Otro ejemplo. Cuando alguien tiene una preocupación y no cesa de pensar en ella, se le dice: «no te hagas mala sangre». O sea, que aquello que le disgusta, hacia lo que siente repulsión, le produce mal humor. Y no hay nada que envenene la sangre tanto como los malos «humores»…
Esto no es imaginario, sino real; como lo es que las contracciones causadas en el estómago por los espasmos nerviosos, (casi siempre de origen emocional), producen úlceras susceptibles de ser localizadas y contempladas. Por eso, al decir «no te hagas mala sangre», no se dice una cosa abstracta que significa «no te disgustes»; lo que se dice es exactamente eso: «no te envenenes la sangre». Lo más interesante sería averiguar en qué momento dejaron de entender estas expresiones los que las usaban.

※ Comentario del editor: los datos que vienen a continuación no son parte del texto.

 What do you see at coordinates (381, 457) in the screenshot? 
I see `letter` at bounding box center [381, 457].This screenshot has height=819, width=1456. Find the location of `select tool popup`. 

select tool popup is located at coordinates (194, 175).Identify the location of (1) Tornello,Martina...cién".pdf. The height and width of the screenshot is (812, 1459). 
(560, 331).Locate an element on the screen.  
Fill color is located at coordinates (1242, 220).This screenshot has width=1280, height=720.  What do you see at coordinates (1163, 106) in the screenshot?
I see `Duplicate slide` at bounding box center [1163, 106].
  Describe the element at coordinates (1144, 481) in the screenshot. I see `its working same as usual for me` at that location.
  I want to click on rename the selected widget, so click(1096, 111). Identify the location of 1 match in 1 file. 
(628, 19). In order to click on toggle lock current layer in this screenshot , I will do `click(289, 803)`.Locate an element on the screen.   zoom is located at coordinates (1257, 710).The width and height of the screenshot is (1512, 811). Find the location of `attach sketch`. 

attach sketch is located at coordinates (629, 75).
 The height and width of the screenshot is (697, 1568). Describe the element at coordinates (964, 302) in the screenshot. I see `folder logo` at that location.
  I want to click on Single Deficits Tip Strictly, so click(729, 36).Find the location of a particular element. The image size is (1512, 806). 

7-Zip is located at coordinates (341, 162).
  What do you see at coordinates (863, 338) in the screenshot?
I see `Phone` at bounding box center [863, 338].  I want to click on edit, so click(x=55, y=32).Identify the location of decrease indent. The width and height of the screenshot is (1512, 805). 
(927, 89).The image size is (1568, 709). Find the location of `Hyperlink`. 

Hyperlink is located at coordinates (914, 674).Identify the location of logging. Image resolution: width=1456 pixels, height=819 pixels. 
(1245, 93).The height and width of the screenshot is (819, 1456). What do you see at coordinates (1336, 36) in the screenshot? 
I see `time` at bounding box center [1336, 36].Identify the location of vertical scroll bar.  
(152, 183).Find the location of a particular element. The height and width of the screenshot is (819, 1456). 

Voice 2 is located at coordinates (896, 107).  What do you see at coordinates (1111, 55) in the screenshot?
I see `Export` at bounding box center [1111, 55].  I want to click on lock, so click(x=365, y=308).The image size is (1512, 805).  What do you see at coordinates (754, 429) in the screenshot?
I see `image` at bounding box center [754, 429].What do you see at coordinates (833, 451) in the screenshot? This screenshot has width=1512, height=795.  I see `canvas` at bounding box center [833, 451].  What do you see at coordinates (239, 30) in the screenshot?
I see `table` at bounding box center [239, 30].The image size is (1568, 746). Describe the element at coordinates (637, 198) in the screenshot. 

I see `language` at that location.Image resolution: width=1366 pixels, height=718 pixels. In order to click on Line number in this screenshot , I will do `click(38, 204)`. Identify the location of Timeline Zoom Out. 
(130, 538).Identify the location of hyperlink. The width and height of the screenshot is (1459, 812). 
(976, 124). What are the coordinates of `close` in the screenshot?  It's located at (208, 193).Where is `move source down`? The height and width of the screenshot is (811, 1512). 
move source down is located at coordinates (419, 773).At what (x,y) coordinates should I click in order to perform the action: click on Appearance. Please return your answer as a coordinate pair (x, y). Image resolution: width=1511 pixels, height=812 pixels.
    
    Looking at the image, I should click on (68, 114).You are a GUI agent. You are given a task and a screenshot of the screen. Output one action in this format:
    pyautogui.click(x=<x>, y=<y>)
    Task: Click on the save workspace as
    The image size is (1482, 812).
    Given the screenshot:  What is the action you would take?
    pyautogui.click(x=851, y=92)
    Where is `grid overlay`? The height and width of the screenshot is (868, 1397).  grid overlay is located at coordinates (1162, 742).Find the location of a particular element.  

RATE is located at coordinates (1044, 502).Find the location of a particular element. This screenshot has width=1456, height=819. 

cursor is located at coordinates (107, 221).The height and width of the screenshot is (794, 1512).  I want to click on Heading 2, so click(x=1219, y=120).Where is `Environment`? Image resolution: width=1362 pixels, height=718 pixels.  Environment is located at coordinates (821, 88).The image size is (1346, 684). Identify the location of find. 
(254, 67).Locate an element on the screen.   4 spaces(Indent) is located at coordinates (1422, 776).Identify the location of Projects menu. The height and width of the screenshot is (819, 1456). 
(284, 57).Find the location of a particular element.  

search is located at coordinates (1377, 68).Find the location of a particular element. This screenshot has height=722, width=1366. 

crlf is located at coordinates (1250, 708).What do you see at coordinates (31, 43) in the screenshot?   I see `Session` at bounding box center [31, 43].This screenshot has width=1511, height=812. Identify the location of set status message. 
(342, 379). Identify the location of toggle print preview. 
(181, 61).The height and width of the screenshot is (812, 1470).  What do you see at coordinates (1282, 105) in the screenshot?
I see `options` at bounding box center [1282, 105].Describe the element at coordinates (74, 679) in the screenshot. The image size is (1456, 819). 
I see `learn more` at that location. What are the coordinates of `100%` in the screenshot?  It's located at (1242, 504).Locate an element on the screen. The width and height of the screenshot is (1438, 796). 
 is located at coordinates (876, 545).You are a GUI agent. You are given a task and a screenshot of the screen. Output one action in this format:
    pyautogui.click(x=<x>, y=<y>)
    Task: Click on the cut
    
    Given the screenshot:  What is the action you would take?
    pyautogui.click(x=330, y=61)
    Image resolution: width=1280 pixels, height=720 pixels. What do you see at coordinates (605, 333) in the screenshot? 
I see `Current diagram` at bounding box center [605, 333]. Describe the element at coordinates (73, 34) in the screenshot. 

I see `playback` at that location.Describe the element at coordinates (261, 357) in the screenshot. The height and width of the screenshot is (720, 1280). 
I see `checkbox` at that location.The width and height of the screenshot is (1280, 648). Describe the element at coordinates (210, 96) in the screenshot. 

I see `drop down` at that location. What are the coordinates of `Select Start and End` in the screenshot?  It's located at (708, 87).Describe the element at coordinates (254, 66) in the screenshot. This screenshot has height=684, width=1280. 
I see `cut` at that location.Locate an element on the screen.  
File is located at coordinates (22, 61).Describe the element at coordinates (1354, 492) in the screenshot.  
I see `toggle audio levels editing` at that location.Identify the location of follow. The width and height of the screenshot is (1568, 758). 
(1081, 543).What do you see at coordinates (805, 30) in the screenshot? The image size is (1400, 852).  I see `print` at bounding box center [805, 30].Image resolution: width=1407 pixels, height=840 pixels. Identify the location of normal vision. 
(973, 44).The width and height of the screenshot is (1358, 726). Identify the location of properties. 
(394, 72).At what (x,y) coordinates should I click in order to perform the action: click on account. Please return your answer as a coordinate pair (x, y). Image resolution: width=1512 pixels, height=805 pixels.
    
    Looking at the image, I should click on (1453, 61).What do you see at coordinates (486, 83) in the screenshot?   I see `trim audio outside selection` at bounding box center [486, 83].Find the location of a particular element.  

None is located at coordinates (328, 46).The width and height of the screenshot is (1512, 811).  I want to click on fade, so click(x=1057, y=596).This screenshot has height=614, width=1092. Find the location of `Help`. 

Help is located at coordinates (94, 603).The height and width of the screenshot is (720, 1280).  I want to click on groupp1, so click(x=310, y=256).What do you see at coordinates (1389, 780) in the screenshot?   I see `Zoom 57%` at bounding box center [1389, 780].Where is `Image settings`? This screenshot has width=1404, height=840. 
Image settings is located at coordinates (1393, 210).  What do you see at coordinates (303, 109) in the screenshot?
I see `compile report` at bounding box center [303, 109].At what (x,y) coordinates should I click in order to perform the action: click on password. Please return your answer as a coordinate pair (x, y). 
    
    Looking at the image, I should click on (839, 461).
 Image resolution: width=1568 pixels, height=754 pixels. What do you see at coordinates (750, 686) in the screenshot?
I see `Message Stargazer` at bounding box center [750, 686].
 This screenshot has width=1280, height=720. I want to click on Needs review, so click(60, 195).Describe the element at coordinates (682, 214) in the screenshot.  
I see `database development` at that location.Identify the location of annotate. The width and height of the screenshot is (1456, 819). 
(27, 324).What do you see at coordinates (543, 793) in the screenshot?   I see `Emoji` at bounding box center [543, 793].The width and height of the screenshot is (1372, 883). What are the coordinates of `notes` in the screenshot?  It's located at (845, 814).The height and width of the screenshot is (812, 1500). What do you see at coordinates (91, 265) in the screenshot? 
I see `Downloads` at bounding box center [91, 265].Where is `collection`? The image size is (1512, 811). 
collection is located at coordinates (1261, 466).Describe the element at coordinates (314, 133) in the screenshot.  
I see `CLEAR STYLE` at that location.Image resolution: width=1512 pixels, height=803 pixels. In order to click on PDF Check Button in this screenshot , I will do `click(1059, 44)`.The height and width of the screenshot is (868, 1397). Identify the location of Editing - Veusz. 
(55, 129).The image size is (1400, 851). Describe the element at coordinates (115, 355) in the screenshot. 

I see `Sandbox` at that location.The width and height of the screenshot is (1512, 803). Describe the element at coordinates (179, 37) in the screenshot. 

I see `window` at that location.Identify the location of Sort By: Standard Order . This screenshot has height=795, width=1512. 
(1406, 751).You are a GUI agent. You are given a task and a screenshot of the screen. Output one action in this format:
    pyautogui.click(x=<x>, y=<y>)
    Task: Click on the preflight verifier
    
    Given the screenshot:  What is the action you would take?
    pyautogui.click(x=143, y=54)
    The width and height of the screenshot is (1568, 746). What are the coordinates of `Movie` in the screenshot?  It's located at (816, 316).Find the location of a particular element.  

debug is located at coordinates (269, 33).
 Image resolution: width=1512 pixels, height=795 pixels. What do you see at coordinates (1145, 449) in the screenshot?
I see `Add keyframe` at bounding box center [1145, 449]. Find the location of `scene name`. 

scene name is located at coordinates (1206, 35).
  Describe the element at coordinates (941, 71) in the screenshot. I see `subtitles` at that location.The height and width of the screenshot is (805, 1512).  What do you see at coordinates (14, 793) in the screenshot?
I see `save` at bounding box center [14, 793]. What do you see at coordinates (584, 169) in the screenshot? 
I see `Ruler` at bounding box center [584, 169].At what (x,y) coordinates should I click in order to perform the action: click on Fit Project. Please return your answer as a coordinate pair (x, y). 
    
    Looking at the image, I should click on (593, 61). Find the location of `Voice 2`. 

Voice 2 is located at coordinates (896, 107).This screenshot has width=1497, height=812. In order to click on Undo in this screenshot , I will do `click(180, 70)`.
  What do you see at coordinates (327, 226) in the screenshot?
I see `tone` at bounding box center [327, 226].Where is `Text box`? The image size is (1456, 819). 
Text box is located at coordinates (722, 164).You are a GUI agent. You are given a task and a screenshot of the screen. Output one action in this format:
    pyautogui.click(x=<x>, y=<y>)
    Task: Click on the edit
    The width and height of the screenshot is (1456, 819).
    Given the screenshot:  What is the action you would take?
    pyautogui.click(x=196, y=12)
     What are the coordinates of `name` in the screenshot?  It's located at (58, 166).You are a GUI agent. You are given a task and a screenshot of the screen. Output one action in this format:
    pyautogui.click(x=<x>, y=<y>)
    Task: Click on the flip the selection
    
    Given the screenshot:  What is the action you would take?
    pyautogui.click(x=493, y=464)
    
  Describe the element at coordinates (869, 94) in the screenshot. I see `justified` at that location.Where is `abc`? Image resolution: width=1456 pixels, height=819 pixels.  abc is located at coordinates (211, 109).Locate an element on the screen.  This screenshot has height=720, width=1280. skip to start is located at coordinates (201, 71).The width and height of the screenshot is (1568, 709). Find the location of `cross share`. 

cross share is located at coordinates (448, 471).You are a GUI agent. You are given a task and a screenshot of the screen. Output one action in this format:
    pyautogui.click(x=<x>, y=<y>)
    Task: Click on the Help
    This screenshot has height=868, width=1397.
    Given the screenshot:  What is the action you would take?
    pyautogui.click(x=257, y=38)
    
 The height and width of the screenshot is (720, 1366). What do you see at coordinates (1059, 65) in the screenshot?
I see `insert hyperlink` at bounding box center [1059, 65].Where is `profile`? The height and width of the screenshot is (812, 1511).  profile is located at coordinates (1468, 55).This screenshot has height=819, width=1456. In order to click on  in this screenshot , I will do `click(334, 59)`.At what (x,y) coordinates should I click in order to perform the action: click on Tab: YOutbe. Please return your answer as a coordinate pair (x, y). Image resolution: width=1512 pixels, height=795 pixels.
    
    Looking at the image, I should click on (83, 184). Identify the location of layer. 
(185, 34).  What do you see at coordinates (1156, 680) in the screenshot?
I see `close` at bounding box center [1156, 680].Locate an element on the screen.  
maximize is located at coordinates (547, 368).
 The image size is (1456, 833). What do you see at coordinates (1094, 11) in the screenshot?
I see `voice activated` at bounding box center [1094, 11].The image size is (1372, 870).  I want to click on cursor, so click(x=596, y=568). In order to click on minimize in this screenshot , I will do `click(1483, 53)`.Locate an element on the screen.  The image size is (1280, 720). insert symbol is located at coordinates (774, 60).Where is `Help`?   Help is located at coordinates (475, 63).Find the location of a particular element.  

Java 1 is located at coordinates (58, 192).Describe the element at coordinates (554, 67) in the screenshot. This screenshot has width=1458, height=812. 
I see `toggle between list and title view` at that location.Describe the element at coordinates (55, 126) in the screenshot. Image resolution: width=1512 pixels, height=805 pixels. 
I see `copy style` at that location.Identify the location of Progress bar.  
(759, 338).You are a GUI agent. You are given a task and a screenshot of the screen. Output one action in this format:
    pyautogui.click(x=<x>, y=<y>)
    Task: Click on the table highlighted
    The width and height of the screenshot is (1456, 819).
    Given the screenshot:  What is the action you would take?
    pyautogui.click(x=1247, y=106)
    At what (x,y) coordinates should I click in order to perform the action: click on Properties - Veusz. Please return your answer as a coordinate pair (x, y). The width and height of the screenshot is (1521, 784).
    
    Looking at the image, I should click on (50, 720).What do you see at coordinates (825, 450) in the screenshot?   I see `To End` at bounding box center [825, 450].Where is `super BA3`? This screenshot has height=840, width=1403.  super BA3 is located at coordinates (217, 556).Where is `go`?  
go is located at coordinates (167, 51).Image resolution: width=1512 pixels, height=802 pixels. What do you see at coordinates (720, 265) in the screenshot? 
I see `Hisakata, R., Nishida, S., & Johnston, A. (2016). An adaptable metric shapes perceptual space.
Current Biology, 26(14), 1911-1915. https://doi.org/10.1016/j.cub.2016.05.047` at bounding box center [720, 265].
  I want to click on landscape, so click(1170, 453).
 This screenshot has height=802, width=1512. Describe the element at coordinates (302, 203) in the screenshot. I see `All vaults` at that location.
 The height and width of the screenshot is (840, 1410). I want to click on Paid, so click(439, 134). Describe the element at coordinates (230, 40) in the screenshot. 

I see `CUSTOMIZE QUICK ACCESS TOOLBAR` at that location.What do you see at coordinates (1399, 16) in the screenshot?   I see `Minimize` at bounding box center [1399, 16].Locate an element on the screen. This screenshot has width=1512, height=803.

Si un animal realiza un acto aparentemente inteligente, pero común a toda su especie, y siempre invariable, lo llamamos instinto; no obstante, Darwin, que al parecer sabía «algo» del asunto, reconoce que hay un instante en la evolución en que ese acto se lleva a cabo por primera vez. El decidir si esa «primera vez» surge en forma casual o inteligente es algo que se sale del tema y que siempre levanta furiosas polémicas.
Pero lo cierto es que ocurre; y sólo después, al revelarse eficaz y afirmarse como hereditario, tenemos derecho a llamarlo instinto. Y yo creo que sería curioso saber cuándo empezaron a ser «instintivas», es decir, usadas de forma inconsciente y habitual, esas frases cuyo verdadero significado se nos ha perdido con la costumbre.
Un erudito entusiasta del sánscrito dijo que quien conociera a la perfección la gramática de esta lengua, se volvería perfecto también. Esto es demasiado profundo, pues se trata, no de saber un idioma, sino de extraer la savia, la esencia última escondida en sus propias raíces. Pero sin profundizar en absoluto, ateniéndose sólo al lenguaje popular de cualquier país, podríamos aprender bastantes cosas.
Es un ejercicio apasionante; para los intelectuales, para los aburridos, para los curiosos, pero, sobre todo, para los «desplazados»: los que buscan su sitio, o la razón de no estar en su sitio. Lo primero es muy difícil de encontrar; lo segundo, no tanto.
Incluso aquello que no es verdadera sabiduría, lo que llamamos «gramática parda», ayuda a comprender; y a algunos, también les ayuda a «comunicar». Ayuda a comprender por qué tienen que existir los «aparcamientos», aunque luego no se sepa nunca dónde dejar el coche. Al final acaba uno aprendiendo a deslizarse entre los que se comunican. O comprándose una bicicleta. Esto es lo que yo llamaría la «senda del conocimiento fácil» Del conocimiento de lo que no está oculto.